• BRIEF: Copy out the data below word for word, including every line.

+++

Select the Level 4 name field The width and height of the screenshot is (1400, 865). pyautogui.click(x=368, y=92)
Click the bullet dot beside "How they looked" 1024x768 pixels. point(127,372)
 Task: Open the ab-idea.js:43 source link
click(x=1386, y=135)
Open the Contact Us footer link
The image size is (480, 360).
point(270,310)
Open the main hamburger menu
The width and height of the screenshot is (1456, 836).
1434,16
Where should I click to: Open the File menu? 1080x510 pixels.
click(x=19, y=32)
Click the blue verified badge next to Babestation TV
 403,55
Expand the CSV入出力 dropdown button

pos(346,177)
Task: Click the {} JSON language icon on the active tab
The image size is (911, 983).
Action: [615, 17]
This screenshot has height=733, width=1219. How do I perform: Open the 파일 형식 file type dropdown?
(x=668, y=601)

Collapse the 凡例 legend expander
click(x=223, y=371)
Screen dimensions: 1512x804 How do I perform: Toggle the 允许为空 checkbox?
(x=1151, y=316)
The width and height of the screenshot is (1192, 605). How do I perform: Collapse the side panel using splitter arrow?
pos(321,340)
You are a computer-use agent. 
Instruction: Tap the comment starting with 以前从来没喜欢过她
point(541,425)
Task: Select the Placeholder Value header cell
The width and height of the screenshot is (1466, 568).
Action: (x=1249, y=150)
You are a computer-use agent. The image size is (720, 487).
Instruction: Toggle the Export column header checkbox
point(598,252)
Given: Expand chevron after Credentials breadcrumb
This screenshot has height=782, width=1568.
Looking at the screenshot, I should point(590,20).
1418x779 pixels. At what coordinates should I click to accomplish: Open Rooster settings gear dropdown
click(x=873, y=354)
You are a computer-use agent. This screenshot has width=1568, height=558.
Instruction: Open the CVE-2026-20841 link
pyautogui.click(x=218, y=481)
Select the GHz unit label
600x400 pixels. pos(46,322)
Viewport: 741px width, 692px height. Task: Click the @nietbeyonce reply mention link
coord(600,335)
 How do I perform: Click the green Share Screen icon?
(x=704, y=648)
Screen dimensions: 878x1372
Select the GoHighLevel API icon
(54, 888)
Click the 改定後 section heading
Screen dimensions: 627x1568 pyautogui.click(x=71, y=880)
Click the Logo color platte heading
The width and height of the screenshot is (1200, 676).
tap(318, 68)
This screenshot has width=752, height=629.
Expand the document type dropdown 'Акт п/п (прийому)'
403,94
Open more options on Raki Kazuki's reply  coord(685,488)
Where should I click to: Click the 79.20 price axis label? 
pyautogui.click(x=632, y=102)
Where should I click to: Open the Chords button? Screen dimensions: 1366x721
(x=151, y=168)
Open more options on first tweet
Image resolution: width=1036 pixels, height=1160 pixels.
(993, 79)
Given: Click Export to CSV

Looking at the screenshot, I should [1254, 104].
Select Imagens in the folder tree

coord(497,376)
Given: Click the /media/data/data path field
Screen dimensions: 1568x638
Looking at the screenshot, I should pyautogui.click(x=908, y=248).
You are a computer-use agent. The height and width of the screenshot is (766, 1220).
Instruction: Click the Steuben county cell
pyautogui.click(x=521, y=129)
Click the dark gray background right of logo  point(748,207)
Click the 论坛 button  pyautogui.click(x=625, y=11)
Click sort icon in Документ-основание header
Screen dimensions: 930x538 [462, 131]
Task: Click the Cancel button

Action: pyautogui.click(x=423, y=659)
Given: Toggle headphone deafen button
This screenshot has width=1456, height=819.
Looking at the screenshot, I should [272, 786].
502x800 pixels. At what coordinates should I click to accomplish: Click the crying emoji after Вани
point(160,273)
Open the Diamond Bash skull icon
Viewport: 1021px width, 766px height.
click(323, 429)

+++

• CORRECT OUTPUT:
Select the Level 4 name field The width and height of the screenshot is (1400, 865). pyautogui.click(x=368, y=92)
Click the bullet dot beside "How they looked" 1024x768 pixels. point(127,372)
 Task: Open the ab-idea.js:43 source link
click(x=1386, y=135)
Open the Contact Us footer link
The image size is (480, 360).
point(270,310)
Open the main hamburger menu
The width and height of the screenshot is (1456, 836).
1434,16
Where should I click to: Open the File menu? 1080x510 pixels.
click(x=19, y=32)
Click the blue verified badge next to Babestation TV
 403,55
Expand the CSV入出力 dropdown button

pos(346,177)
Task: Click the {} JSON language icon on the active tab
The image size is (911, 983).
Action: [615, 17]
This screenshot has height=733, width=1219. How do I perform: Open the 파일 형식 file type dropdown?
(x=668, y=601)

Collapse the 凡例 legend expander
click(x=223, y=371)
Screen dimensions: 1512x804 How do I perform: Toggle the 允许为空 checkbox?
(x=1151, y=316)
The width and height of the screenshot is (1192, 605). How do I perform: Collapse the side panel using splitter arrow?
pos(321,340)
You are a computer-use agent. 
Instruction: Tap the comment starting with 以前从来没喜欢过她
point(541,425)
Task: Select the Placeholder Value header cell
The width and height of the screenshot is (1466, 568).
Action: (x=1249, y=150)
You are a computer-use agent. The image size is (720, 487).
Instruction: Toggle the Export column header checkbox
point(598,252)
Given: Expand chevron after Credentials breadcrumb
This screenshot has height=782, width=1568.
Looking at the screenshot, I should point(590,20).
1418x779 pixels. At what coordinates should I click to accomplish: Open Rooster settings gear dropdown
click(x=873, y=354)
You are a computer-use agent. This screenshot has width=1568, height=558.
Instruction: Open the CVE-2026-20841 link
pyautogui.click(x=218, y=481)
Select the GHz unit label
600x400 pixels. pos(46,322)
Viewport: 741px width, 692px height. Task: Click the @nietbeyonce reply mention link
coord(600,335)
 How do I perform: Click the green Share Screen icon?
(x=704, y=648)
Screen dimensions: 878x1372
Select the GoHighLevel API icon
(54, 888)
Click the 改定後 section heading
Screen dimensions: 627x1568 pyautogui.click(x=71, y=880)
Click the Logo color platte heading
The width and height of the screenshot is (1200, 676).
tap(318, 68)
This screenshot has width=752, height=629.
Expand the document type dropdown 'Акт п/п (прийому)'
403,94
Open more options on Raki Kazuki's reply  coord(685,488)
Where should I click to: Click the 79.20 price axis label? 
pyautogui.click(x=632, y=102)
Where should I click to: Open the Chords button? Screen dimensions: 1366x721
(x=151, y=168)
Open more options on first tweet
Image resolution: width=1036 pixels, height=1160 pixels.
(993, 79)
Given: Click Export to CSV

Looking at the screenshot, I should [1254, 104].
Select Imagens in the folder tree

coord(497,376)
Given: Click the /media/data/data path field
Screen dimensions: 1568x638
Looking at the screenshot, I should pyautogui.click(x=908, y=248).
You are a computer-use agent. The height and width of the screenshot is (766, 1220).
Instruction: Click the Steuben county cell
pyautogui.click(x=521, y=129)
Click the dark gray background right of logo  point(748,207)
Click the 论坛 button  pyautogui.click(x=625, y=11)
Click sort icon in Документ-основание header
Screen dimensions: 930x538 [462, 131]
Task: Click the Cancel button

Action: pyautogui.click(x=423, y=659)
Given: Toggle headphone deafen button
This screenshot has width=1456, height=819.
Looking at the screenshot, I should [272, 786].
502x800 pixels. At what coordinates should I click to accomplish: Click the crying emoji after Вани
point(160,273)
Open the Diamond Bash skull icon
Viewport: 1021px width, 766px height.
click(323, 429)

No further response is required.